Injured workers often apply out of time for review of insurers’ decisions in statutory workers’ compensation claims on the basis of ‘special circumstances’. But what really constitutes ‘special circumstances’? A recent Court of Appeal decision clarifies the position.

Under the Queensland workers’ compensation regime, interested parties have a limited period of time within which to challenge decisions of insurers or the Workers’ Compensation Regulator. The decision most commonly challenged is that by an insurer to reject an injured worker’s application for compensation, which must be appealed within three months.

In the case of Workers’ Compensation Regulator v Pryszlak [2018] QCA 157, the Court of Appeal considered whether Mr Pryszlak had ‘special circumstances’ to justify an application for review considerably out of time.

The facts

WorkCover Queensland rejected Mr Pryszlak’s application for compensation on the basis he did not sustain an injury within the course of his employment. Mr Pryszlak did not seek a review of the decision within three months. Instead, after about 15 months, he engaged a solicitor.

Once engaged, Mr Pryszlak’s solicitor quickly gathered additional evidence and applied for a review. As part of the application, the solicitor explained that:

  • WorkCover’s initial decision had been based on incomplete and incorrect facts, which Mr Pryszlak did not appreciate, at least partly because he had not been afforded natural justice.
  • Mr Pryszlak had not sought a review of the decision earlier because he was ‘not highly literate’, was ignorant of his entitlements, and lacked an appreciation of the scheme.

The additional evidence provided by the solicitor justified a reversal of the initial decision. However, the Regulator declined to consider the application for review on the basis it was out of time. Mr Pryszlak sought judicial review of that decision by the Regulator.

The Court of Appeal’s decision

The Court of Appeal unanimously found that Mr Pryszlak had demonstrated ‘special circumstances’ to justify an out of time application for review. In doing so, it affirmed the first instance (judicial review) decision of McMeekin J.

The Court noted:

  • The purpose of the three-month limitation is to provide the employer and insurer the benefit of finality. However, the overriding purpose of the scheme is to provide for compensation, which requires that ‘injured workers are treated fairly by insurers’. This, in turn, extends to making administrative decisions according to law. In Sofronoff P’s words:

The power to extend time exists to prevent injustice in a particular case that might be caused by the enforcement of a general time limit.

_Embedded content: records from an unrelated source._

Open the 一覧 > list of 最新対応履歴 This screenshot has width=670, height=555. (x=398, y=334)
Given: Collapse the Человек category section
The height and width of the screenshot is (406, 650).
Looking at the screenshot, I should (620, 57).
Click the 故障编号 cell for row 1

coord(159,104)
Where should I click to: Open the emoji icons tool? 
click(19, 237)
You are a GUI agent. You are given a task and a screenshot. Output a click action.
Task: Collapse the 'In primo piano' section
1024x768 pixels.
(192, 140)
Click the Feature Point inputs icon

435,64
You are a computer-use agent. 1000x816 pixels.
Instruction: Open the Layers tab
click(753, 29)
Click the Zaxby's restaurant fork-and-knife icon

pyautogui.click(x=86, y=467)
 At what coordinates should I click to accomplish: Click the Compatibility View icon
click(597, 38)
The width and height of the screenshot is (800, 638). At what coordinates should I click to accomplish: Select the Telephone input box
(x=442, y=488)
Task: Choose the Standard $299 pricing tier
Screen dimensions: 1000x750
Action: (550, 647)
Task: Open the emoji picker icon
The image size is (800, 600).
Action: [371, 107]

It is an instance of the general policy of the law to ensure that mandatory statutory provisions are not applied blindly so as to cause injustice in an individual case.

  • In the case of section 542, ‘the large factor’ will always be the explanation for the delay. However, the merits of the compensation claim ‘are also obviously relevant’. ‘If a claim has little merit, there can hardly be any likely injustice in refusing an extension of time.’ Conversely, the existence of ‘an evidently meritorious claim’ will bear upon the issue of ‘whether other relevant circumstances taken together with the merits would constitute special circumstances’.

The Court of Appeal then found in respect of Mr Pryszlak’s circumstances:

  • He had been denied natural justice, particularly by WorkCover failing to inform him of (or give him the opportunity to respond to) the evidence it was obtaining and considering before its decision was made.
  • The failure to afford procedural fairness meant that (a) the decision sought to be reviewed was not a decision at all and (b) the fact that the decision maker had not actually performed their statutory duty was ‘undoubtedly’ a special circumstance, especially because one of the objects of the legislation is that workers be treated fairly.
  • The failure by the Regulator to consider the obvious merits of his claim also vitiated its decision.

Lessons

The key lessons from this decision are simple:

  • While injured workers’ entitlements must be balanced against the benefits of finality, the fundamental reason for extension of time provisions is to ensure time limits do not cause injustice in a particular case.
  • The merits of an out of time application are almost as important as the reasons for the delay because those merits go to the question of injustice.
  • Injured workers must be provided natural justice and procedural fairness at every step, in every process.